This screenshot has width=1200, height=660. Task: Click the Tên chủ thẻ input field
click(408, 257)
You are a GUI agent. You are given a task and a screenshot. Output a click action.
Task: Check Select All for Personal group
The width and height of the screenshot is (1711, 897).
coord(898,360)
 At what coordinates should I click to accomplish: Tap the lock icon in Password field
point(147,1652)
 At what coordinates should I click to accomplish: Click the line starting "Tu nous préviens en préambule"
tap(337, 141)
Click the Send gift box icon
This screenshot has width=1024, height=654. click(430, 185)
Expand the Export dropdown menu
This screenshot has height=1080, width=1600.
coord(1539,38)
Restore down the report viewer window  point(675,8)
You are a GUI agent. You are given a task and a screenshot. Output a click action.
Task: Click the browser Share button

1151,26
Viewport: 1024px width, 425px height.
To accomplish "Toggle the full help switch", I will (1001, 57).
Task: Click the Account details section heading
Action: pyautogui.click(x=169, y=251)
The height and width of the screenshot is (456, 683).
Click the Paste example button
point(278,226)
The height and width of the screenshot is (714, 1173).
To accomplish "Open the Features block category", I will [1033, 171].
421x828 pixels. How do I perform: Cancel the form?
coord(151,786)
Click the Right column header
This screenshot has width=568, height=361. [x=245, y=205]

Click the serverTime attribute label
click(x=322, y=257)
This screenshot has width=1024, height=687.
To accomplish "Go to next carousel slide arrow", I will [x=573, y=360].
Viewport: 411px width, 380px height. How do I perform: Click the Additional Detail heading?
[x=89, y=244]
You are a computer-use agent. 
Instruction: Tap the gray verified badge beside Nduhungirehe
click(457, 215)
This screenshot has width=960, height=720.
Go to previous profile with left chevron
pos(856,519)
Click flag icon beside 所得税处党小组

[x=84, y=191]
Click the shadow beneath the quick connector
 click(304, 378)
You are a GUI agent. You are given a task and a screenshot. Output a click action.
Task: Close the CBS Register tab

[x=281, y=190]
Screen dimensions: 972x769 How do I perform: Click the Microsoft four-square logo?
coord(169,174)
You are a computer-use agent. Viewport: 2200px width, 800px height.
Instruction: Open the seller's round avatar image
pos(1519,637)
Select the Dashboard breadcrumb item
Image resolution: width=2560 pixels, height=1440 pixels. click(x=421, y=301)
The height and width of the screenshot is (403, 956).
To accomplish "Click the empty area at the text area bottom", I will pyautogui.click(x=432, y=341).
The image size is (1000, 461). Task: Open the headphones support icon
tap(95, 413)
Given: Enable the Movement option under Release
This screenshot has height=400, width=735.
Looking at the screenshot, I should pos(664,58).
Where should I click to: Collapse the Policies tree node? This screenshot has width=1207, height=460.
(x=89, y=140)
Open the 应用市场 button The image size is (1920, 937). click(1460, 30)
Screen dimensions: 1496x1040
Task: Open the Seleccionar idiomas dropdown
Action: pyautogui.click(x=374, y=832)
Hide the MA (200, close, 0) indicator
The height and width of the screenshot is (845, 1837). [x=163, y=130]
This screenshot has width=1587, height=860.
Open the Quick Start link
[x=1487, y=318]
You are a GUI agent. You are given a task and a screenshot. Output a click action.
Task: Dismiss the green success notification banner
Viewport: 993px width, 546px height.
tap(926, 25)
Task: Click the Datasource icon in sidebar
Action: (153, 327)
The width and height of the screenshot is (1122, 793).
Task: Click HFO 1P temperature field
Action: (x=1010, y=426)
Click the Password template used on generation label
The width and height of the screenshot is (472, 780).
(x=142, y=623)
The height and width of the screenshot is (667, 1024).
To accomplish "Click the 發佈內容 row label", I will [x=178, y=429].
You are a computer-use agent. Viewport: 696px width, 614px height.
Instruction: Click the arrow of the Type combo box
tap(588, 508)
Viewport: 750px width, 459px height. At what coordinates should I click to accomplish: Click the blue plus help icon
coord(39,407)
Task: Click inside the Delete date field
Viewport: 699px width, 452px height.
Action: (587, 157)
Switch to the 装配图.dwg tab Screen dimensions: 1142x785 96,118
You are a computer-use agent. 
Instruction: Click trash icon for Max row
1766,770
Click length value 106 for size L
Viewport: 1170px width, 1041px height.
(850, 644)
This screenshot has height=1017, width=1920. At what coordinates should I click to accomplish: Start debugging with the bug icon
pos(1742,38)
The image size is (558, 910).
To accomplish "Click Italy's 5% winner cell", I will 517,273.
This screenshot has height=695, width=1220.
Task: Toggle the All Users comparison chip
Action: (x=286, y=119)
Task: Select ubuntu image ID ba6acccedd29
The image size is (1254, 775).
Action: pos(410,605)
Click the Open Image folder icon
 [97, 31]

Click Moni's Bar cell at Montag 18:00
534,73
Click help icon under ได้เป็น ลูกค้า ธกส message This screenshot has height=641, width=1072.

## Activity
Reprint exactly, and only, the lines running from the one containing "Click Moni's Bar cell at Montag 18:00" through the last line of the listing above.

## Expected output
Click Moni's Bar cell at Montag 18:00
534,73
Click help icon under ได้เป็น ลูกค้า ธกส message This screenshot has height=641, width=1072.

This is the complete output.